Walking And Cycling Alliance Welcomes Government Funding And Addresses Low Traffic Neighbourhoods Myths

The UK’s leading walking and cycling organisations are backing plans to get more people walking and cycling, as the Government today (13 November) announces the second round of its Active Travel Fund.

The Walking and Cycling Alliance sets out the urgent case for Low Traffic Neighbourhoods, and uses evidence and case studies from across the country, to tackle the urban myths that have emerged around them.

The WACA report - The Urgent Case for More Walking and Cycling - brings together leading voices in the active travel movement, including Chris Boardman and former Shadow Secretary of State for Transport, Mary Creagh, to answer frequently asked questions about congestion, and perceived effects on business, emergency services, and local consultation.

In May, the Government announced a £225m emergency active travel fund for councils in England to encourage people to adopt healthier travel habits, help social distancing and prevent traffic congestion. Funding was also made available by the Scottish and Welsh Governments to councils, to implement walking and cycling measures.

Tranche 1 was for temporary Covid related measures, whilst today’s tranche 2 is for longer-term projects that provide safe spaces for people to walk, cycle and wheel.
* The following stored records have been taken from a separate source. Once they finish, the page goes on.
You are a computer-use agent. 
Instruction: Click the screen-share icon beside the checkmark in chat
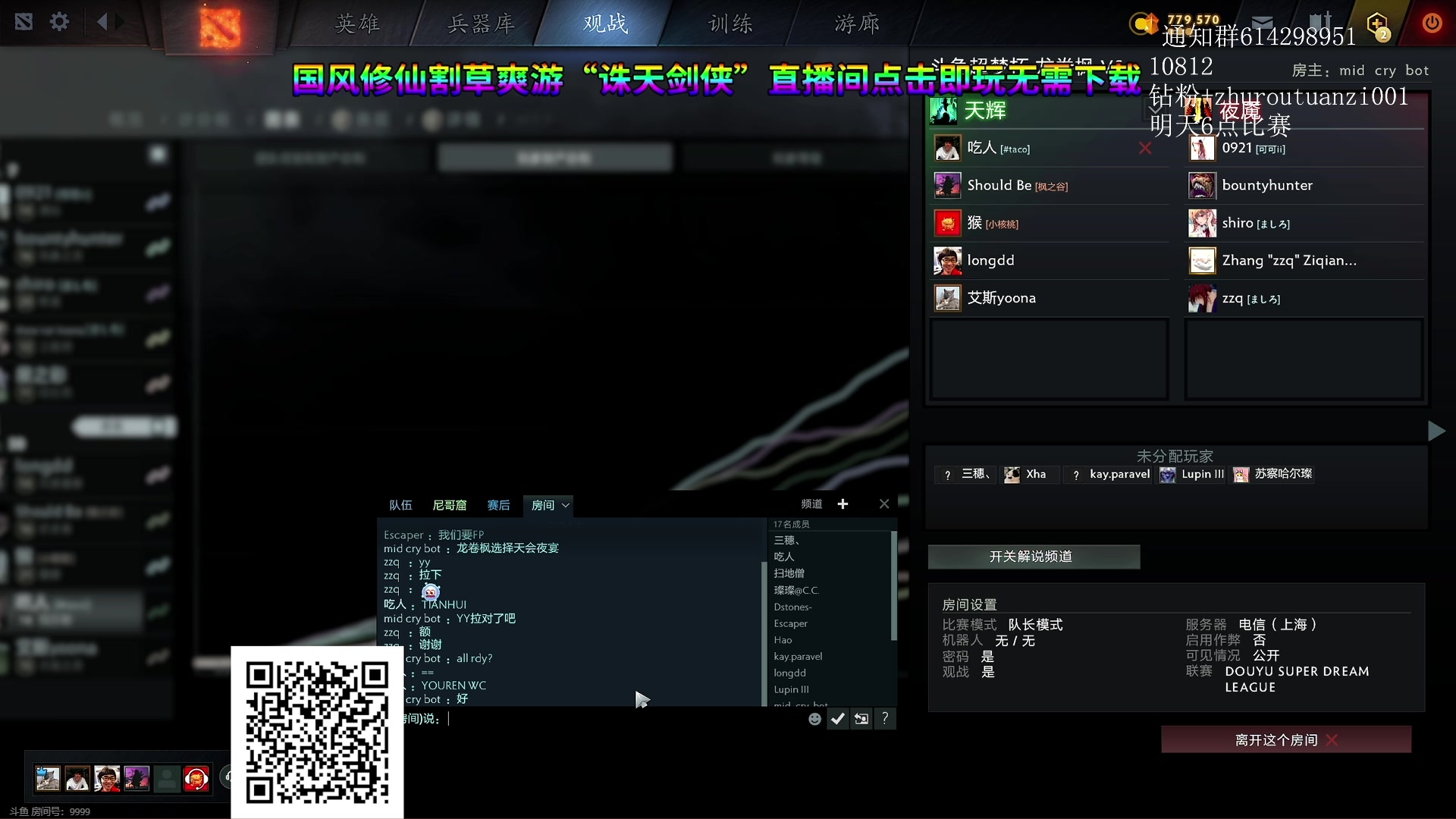(861, 718)
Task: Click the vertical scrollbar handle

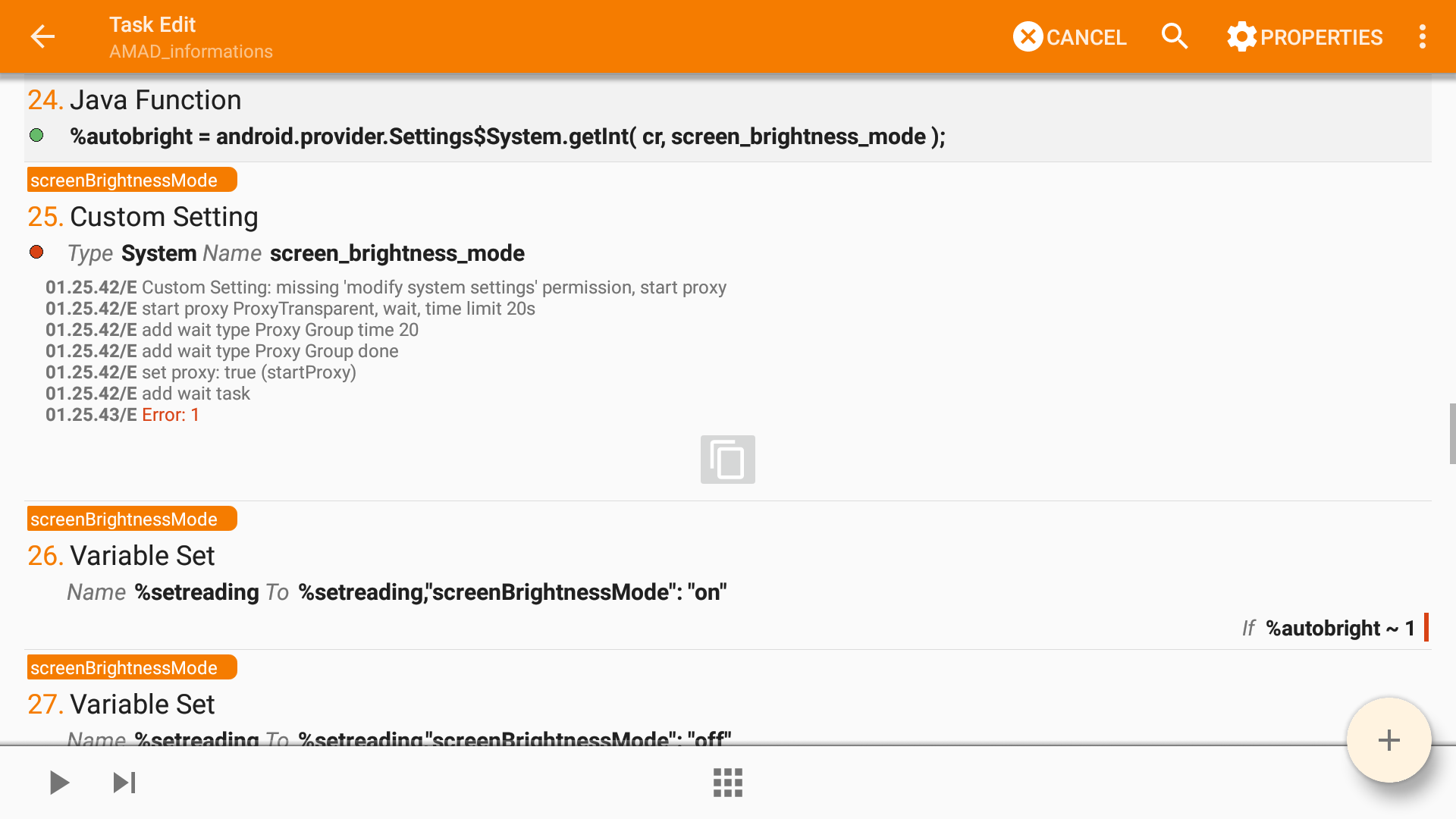Action: [1451, 434]
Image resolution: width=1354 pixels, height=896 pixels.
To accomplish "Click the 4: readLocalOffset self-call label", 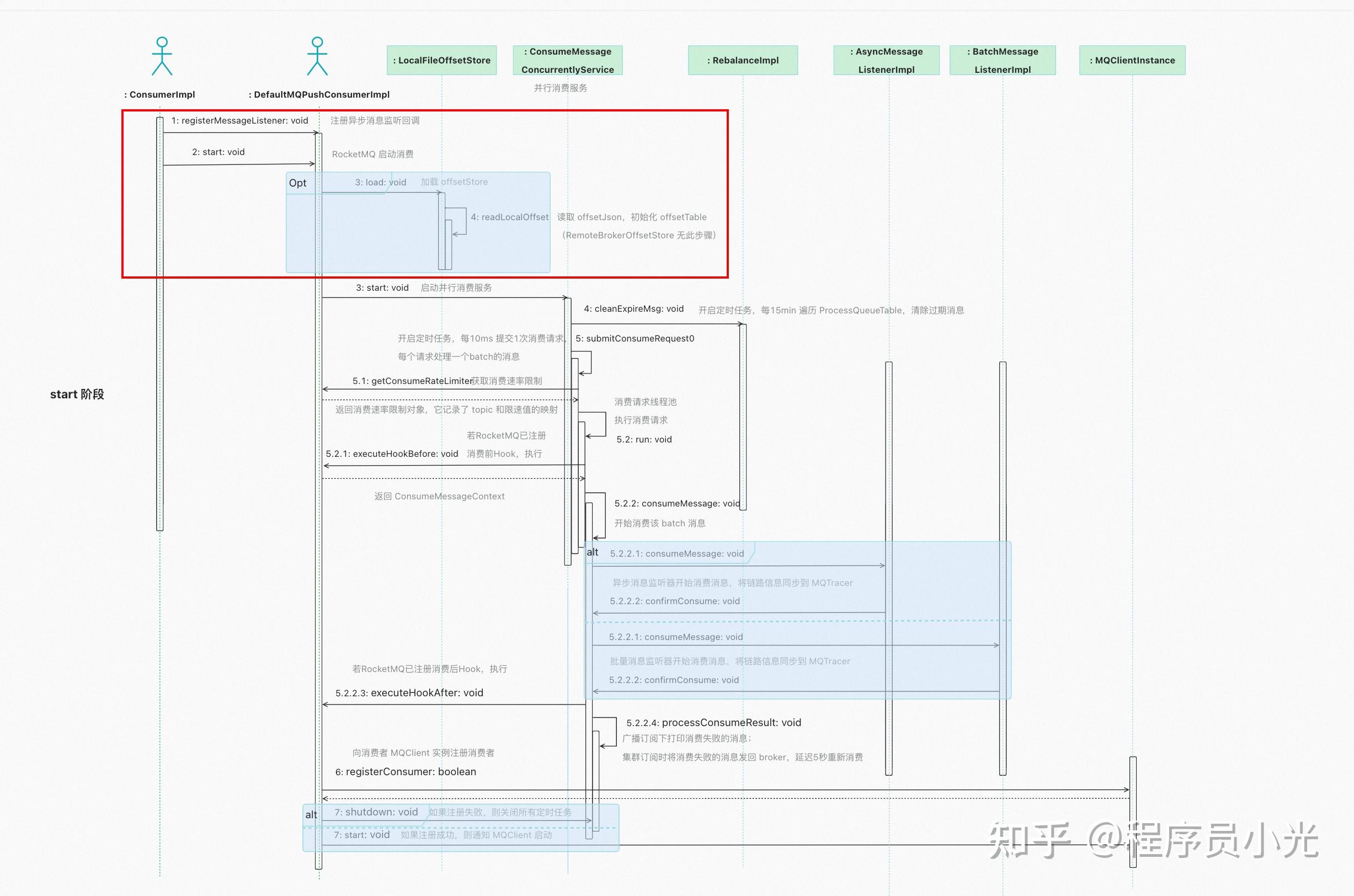I will point(509,217).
Speaking on behalf of the Walking and Cycling Alliance, Mary Creagh, CEO, Living Streets said:

“Everyone should feel safe to walk, cycle, wheel or scoot on our streets, but that is not the case in too many towns and cities. Across the country, there is a silent majority in favour of more people-friendly streets, but all too often their voices are drowned out by a vocal minority.

“It’s vital more people start walking and cycling for local journeys, to reduce congestion, improve air quality and tackle the twin epidemics of loneliness and obesity.

“We hope this report will support councillors to build back better after the pandemic.”